Im Austausch mit dem Team ist es wichtig, dass die Führungskraft nicht beginnt sich zu rechtfertigen. Dazu neigen viele Führungskräfte, weil sie glauben sich für vergangene Entscheidungen gegenüber ihrem Team erklären zu müssen, um ihre Legitimation als Führungskraft zu rechtfertigen. Viel wichtiger ist, dass sie die Steuerung der Gruppe beibehält. Dies gelingt in der Regel sehr gut, wenn die Führungskraft Fragen stellt, wie es dem Team geht, was gerade die größten Probleme sind und was sie bereits unternommen haben. Oder auch die Frage, was die Führungskraft hätte anders machen können und in welchen Situationen sich die Mitarbeiter sich etwas anders gewünscht hätten. Wenn die Führungskraft die Fragen mit einem echten und aufrichtigen Interesse stellt, dann ist die Wahrscheinlichkeit sehr hoch, dass sie auch ehrliche Antworten von den Mitarbeitern bekommt. Dabei sollte sie darauf achten, nicht nur rein sachliche Themen anzusprechen, sondern auch nach den Gefühlen der Mitarbeiter zu fragen („Wie haben Sie sich dabei Gefühlt?“ „Was war Ihr erster Impuls?“ …). Gerade wenn das Verhältnis zu den Mitarbeitern nicht gut ist, ist es wichtig, dass man sich hierfür Zeit lässt, denn das Vertrauen der Mitarbeiter zum Vorgesetzten ist aufgrund des Konfliktes gestört und macht eine offene Aussprache für Mitarbeiter und Führungskraft schwieriger.

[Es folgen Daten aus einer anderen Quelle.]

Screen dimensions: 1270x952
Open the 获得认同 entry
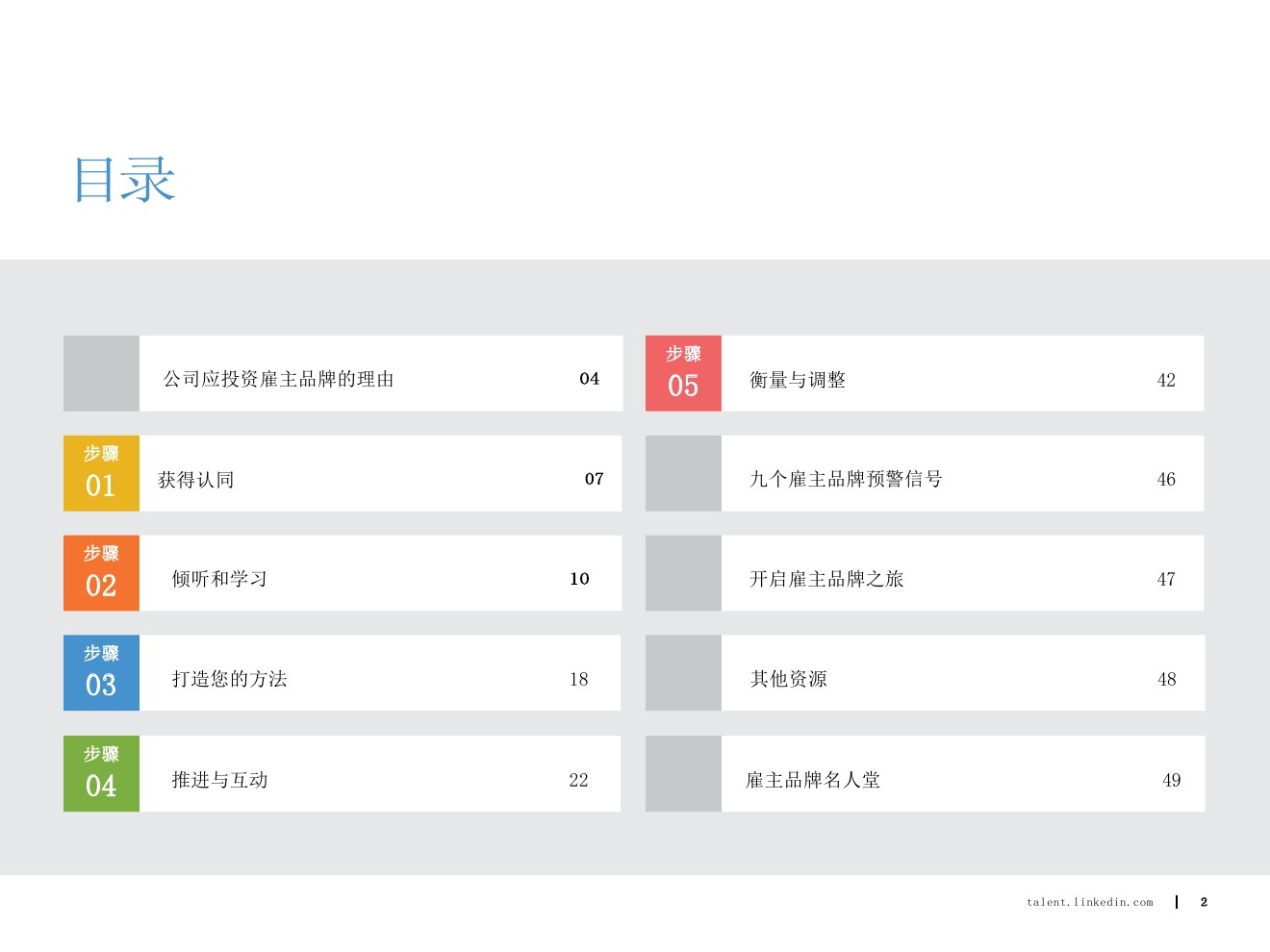click(x=196, y=480)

Ergänzend sollte die Führungskraft auch Einzelgespräche führen, weil nicht jeder Mitarbeiter vor dem gesamten Team seine Meinung frei äußert. Oder es besteht noch ein weiterer Konflikt mit einzelnen Personen, dann sollten diese auch persönlich geklärt werden und nicht vor dem gesamten Team. Die Rolle der Führungskraft ist hier weniger die des Scherlock Holmes, der den Dingen auf der Spur ist und Lösungen findet. Vielmehr gilt es forschend und interessiert zu sein und wie ein Forscher auf der Suche nach Möglichkeiten ist, ein Problem zu lösen dem Mitarbeiter gegenübertreten. Dabei bezieht die Führungskraft ihr gesamtes Team mit ein und nutzt dies unterstützend.

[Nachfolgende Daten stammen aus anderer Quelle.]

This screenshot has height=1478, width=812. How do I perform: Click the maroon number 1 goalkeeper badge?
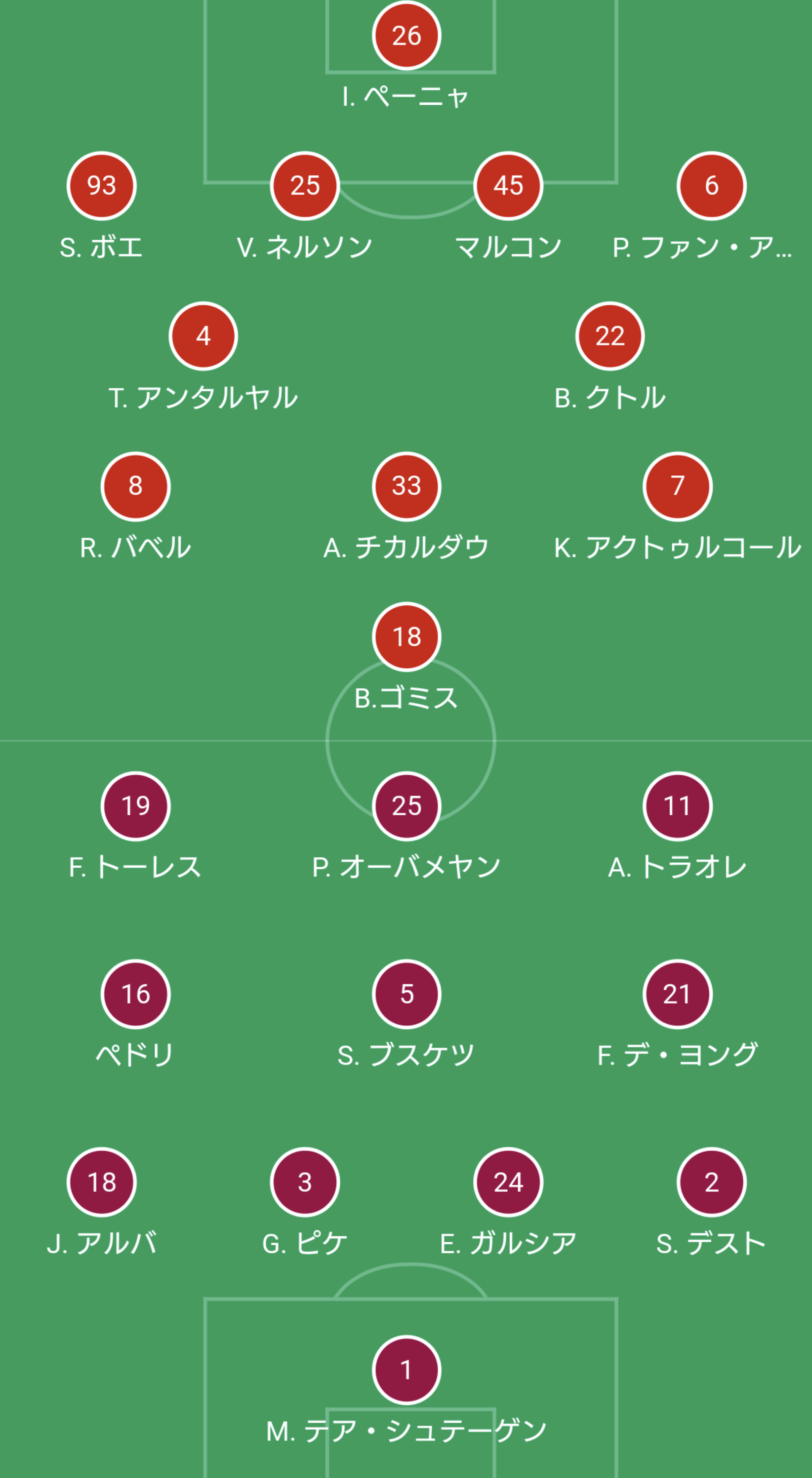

Sobald sie die wahren Ursachen des Konfliktes gefunden haben, können sie leichter Lösungen gemeinsam mit Ihrem Team finden, die an der jeweiligen Interessen und Bedürfnissen orientiert sind. Dabei sollte für keine der beiden Seiten ein fauler Kompromiss herauskommen. Es ist wichtig, dass beide aufrichtig die Entscheidung mittragen können, anderenfalls wird der Konflikt an anderer Stelle wieder von vorne anfangen zu entflammen.

Fazit:

Konstruktiv ausgetragene Konflikte können auf dem Weg zur Transformation helfen, dass sich Team und Führungskraft wieder zusammenfinden und die Qualität des Miteinanders und der Arbeitsleistung steigt.

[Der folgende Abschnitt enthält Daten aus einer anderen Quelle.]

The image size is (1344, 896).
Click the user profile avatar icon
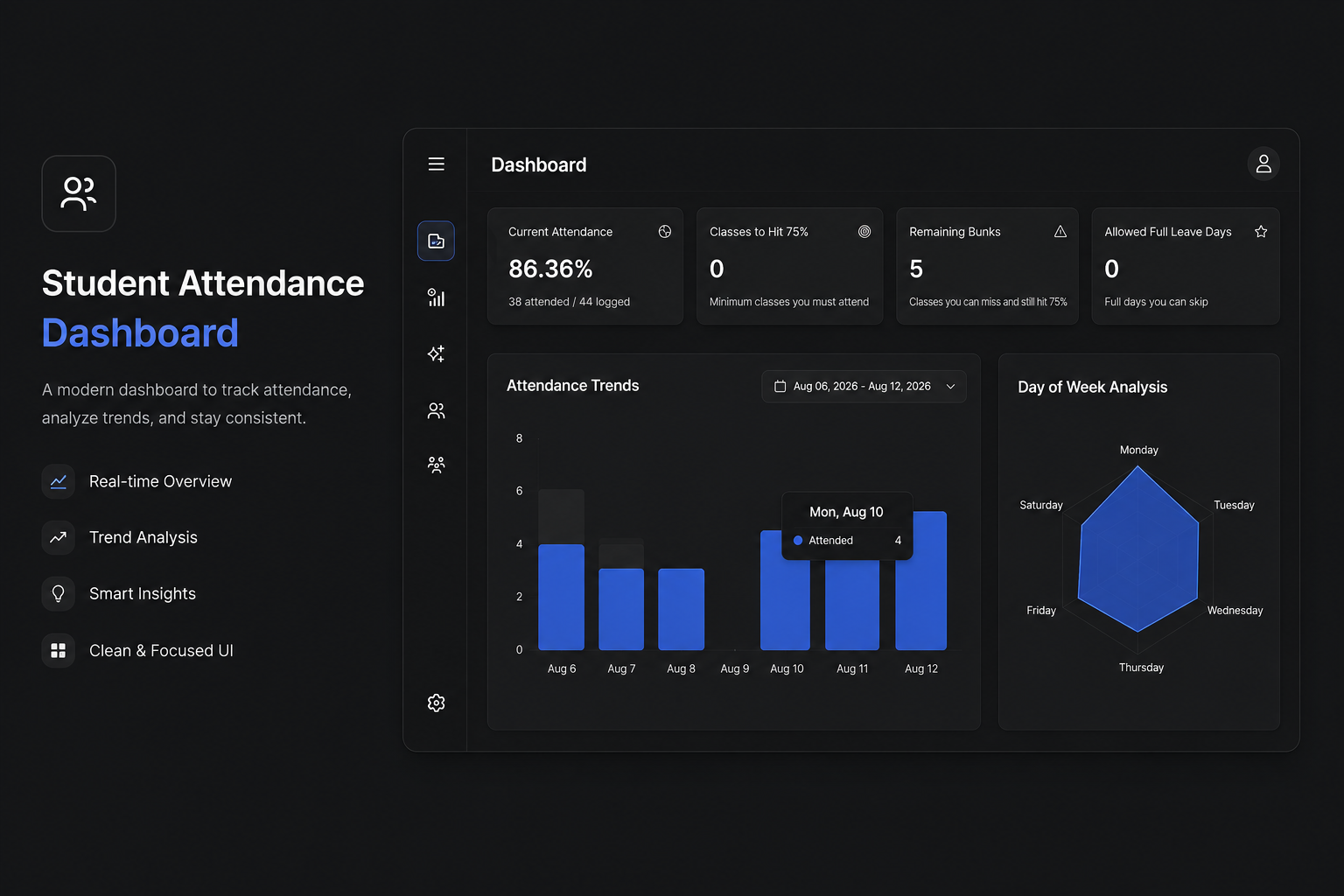pyautogui.click(x=1264, y=164)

Die Aufgabe der Führungskraft ist es, dass sie nach diesem Prozess wieder ein Team mit veränderteren Regeln und Normen, einer neuen Kultur und eines veränderten Miteinanders entwickelt. Dabei gilt es Teamdynamiken zu steuern, Dialoge zu fördern und eine Kultur des Zuhörens, Verstehens und Öffnens zu schaffen. Den Dialog und die Konfrontation zuzulassen, bedeutet dass alle Seiten Ihre Meinung äußern können, um damit zu erkennen, was ist noch nicht umgesetzt, an was haben wir bis hier hin noch nicht gedacht, was fehlt uns noch? Was brauchen wir?

Wichtig dabei ist die innere Haltung der Führungskraft: Wie nehme ich die Situation und die anderen Menschen wahr? Wie gehe ich mit meinen eigenen Gefühlen um und wie ist das eigene Konfliktverhalten?

Ein situationsangepasstes Verhalten in Konflikten kann man trainieren, dazu braucht es eine ständige Reflektion über das eigene Verhalten, Feedback vom Team und von außen. Gerade Menschen, die man selbst noch nicht so gut kennt, können ein wichtiges Feedback geben. Denn diese Menschen haben noch nicht den Filter vergangener gemeinsamer Erfahrungen auf und können so wichtige Hinweise geben.